In 2015, at the request of the Royal Statistical Society (RSS), we published a paper “Towards a Household Inflation Index”. The proposed index was intended as a measure of inflation “as perceived and experienced by households in their role as consumers” – a phrase taken from the Preface to the 2004 International Manual on Consumer Prices1. In part, our paper was also a response to the Review of Consumer Prices2 carried out in 2013-15 by Paul Johnson which saw a possible role, but more limited, for household indices.
In 2017 the then National Statistician decided that the Office for National Statistics (ONS) would develop household indices – now named Household Costs Indices (HCIs) – to sit alongside the macroeconomic indices of CPI and CPIH (with RPI, by then no longer a national statistic, as a “legacy” index). Our paper was used as a starting point. Both of us have been, and one still is, members of the National Statistician’s Advisory Panels on Consumer Prices and we have also at times been consulted directly by ONS. Thus we have followed developments closely.

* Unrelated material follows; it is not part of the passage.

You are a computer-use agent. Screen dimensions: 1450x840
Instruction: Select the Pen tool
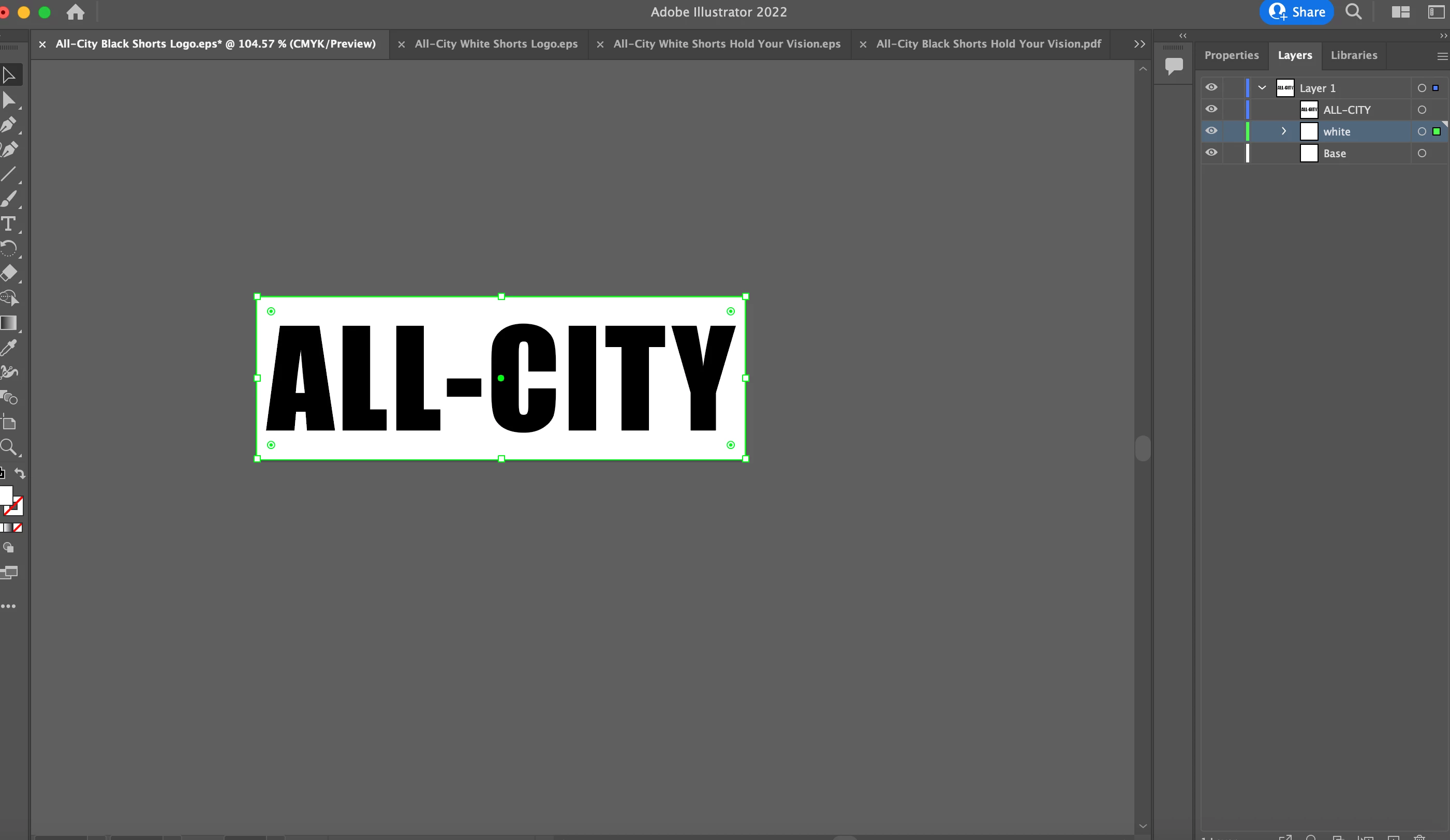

The initial stage of development as envisaged by ONS is nearing completion. At some point in 2023 quarterly publication will start. However, while Stage 1 is nearing completion, there remain arguments and debates over certain issues. Good statistics are always “under development” with improvements in view or under consideration.
The current paper has been written (also with the support and encouragement of the RSS) to update the 2015 paper, in the light of developments, experience and what we have learnt in the last seven years. It also looks for and discusses the “next steps” in HCI development, outstanding issues and what the indices might be used for and/or replace. As we are approaching the end of the “first phase” of HCI development we believe the time is right to take stock of where we are and to consider, or re-consider, future plans. It is also a good time to start thinking more seriously about the indices’ future use. The current “cost of living” crisis increases the rationale for a review.